Holmes and Watson investigate the disappearance of a gentleman called Neville St. Clair who was last seen by his wife in the most mysterious of circumstances yelling from a window of a house notorious for being an opium den.
What did I think?:
Arthur Conan Doyle has created yet another intriguing detective story in The Man With The Twisted Lip. Once again I found myself hopelessly sympathising with Holmes’ sidekick, Dr Watson as I was pulled into a world where I didn’t have the faintest clue what was going on, that is, until Sherlock explains the case so succinctly that I wondered why I didn’t pick up the clues in the trail of breadcrumbs that was left by the author in the first place. In this tale, Dr Watson proves that chivalry isn’t dead by visiting an opium den to retrieve the husband of a female friend who hasn’t been seen for a few days. What he doesn’t expect is to also find his friend Sherlock there – in fact, he almost misses him completely so great is Sherlock’s disguise.

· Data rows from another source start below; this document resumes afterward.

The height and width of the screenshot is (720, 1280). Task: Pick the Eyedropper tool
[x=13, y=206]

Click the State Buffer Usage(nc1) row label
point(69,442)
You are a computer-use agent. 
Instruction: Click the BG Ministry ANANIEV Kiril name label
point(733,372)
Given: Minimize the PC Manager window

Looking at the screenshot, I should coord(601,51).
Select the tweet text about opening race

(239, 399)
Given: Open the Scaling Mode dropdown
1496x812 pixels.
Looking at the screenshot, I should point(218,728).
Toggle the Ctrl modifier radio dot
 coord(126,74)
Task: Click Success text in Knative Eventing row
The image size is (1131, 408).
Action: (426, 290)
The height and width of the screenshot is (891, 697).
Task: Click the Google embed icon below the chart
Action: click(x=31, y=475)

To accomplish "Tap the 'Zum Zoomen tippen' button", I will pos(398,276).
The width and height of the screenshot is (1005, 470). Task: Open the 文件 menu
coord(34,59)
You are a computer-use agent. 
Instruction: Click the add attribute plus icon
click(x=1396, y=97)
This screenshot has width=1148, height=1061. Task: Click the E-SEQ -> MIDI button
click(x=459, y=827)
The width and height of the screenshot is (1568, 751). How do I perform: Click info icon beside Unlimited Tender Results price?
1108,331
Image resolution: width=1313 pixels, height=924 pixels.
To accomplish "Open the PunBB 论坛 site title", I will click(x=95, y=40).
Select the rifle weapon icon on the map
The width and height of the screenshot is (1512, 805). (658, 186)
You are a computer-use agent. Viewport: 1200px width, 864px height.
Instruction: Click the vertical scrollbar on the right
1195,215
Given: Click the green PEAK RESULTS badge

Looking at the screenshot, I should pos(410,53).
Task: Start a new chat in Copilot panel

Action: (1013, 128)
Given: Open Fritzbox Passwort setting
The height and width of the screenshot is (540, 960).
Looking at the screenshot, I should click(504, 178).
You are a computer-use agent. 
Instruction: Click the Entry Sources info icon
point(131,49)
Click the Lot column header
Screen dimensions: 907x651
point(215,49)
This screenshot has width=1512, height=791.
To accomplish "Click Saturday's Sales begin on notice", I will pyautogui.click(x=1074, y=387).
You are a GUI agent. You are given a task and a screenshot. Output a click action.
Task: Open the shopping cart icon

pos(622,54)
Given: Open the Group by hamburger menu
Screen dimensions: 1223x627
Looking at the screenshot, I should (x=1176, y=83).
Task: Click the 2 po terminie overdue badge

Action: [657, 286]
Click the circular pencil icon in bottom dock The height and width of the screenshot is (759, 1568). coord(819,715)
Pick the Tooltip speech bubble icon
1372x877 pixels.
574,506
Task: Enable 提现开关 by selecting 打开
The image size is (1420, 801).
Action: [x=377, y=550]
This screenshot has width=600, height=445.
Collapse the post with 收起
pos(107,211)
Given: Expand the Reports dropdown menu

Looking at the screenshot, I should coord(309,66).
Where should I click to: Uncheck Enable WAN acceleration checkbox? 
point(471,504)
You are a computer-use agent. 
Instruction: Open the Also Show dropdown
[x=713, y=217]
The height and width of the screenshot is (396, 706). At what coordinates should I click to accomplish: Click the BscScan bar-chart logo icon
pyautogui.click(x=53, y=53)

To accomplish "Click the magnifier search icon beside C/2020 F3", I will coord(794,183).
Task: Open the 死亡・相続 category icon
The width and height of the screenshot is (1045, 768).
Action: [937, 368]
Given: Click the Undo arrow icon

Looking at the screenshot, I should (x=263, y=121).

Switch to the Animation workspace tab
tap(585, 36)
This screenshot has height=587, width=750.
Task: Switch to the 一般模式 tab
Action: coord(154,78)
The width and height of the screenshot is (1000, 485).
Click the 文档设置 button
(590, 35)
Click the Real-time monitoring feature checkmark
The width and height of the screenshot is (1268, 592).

Even though Holmes admits his fondness for “cocaine injections,” he soothes Watson’s worries and explains that he is working on a case not partaking in some opium fuelled orgy. Before long they are taking a cab to meet a woman desperate for their help after she last saw her husband in the same building but by the time she reaches the top room where she saw him he has vanished. The police working the case are also mystified especially as some of his clothes are found in the same room, there are some bloodstains on the window ledge where he was seen by his wife and a coat belonging to him was washed up on the edge of the river weighted down with coins.
I don’t want to spoil the story for anyone who has not read it but I have to say that I really didn’t see this twist coming! It was pure brilliance, stands out as one of my favourites in the collection and is one of those stories that makes you shake your head in disbelief wondering how on earth a tale like this was imagined as the plot is so intricate. Holmes as always is a fantastic character with so much depth although I feel slightly cynical over the fact that he managed to disguise himself so well that one of his closest friends would not recognise him. Suspending my disbelief however I just let myself go with the flow and enjoy the writing. For in the end I don’t think anyone could deny that Arthur Conan Doyle knows how to spin a yarn and hook his reader. I’ve come to discover while reading this collection that it doesn’t really matter if justice is not served or indeed if no crime has been committed in the first place. Instead, you can just sit back (with a nice cup of tea/your own favourite tipple) relax and enjoy a master of British detective fiction.
Would I recommend it?:
But of course!
Star rating (out of 5):
NEXT SHORT STORY: The Nightlong River by Sarah Hall from the collection The Beautiful Indifference
Yellow fog is swirling through the streets of London, and Sherlock Holmes himself is sitting in a cocaine-induced haze until the arrival of a distressed and beautiful young lady forces the great detective into action. Each year following the strange disappearance of her father, Miss Morstan has received a present of a rare and lustrous pearl. Now, on the day she is summoned to meet her anonymous benefactor, she consults Holmes and Watson.
What did I think?:
This is the second of the Sherlock Holmes stories written by Arthur Conan Doyle and opens shockingly on Sherlock having a whale of a time shooting up liquid cocaine. Admonished by Watson he admits that he uses it often as a cure for boredom, little has come in recently case-wise for Holmes, and he finds the drug keeps his mind active. Luckily he does not have to explain himself any further to a dumbfounded Watson as a potential case (and in the future, a wife for Watson!) walks in through the door. Mary Morstan’s soldier father disappeared in mysterious circumstances years previously and since then every year Mary has received a rare pearl with no clue as to whom it was from or why it was being sent. This year however, a note has been sent with the pearl, proclaiming her as a “wronged woman” in that there were treasures owed to her with an unusual request to meet the note-writer so they could explain the situation further. Holmes and Watson accompany Mary to the meeting, and as with all of the Sherlock stories, the mystery only deepens and twists that little bit more.
It turns out that there is a very complex plot afoot involving stolen and buried treasure, a plan hatched up between four convicts (hence the title), a criminal with a wooden leg, a murder committed in a locked room, and the knowledge of some aboriginal tribesmen’s poison dart techniques. All of this is maddening to Watson as usual, but Holmes manages to crack the case with his usual panache, highly developed skills of observation and deduction, and queer often random knowledge. Personally, I didn’t enjoy this story as much as A Study in Scarlet, but I still appreciated the way the mystery is unravelled and then rolled back up in a nice little “Eureka, so THAT’s what’s going on!” moment for the reader. The author certainly does not shy away from complicated plots, and I often wonder how he managed to figure out such minute details so exactly. Another thing that I am finding with the Sherlock Holmes stories and which I am loving, is the feeling of learning a little something as well as being gripped by a fantastic story.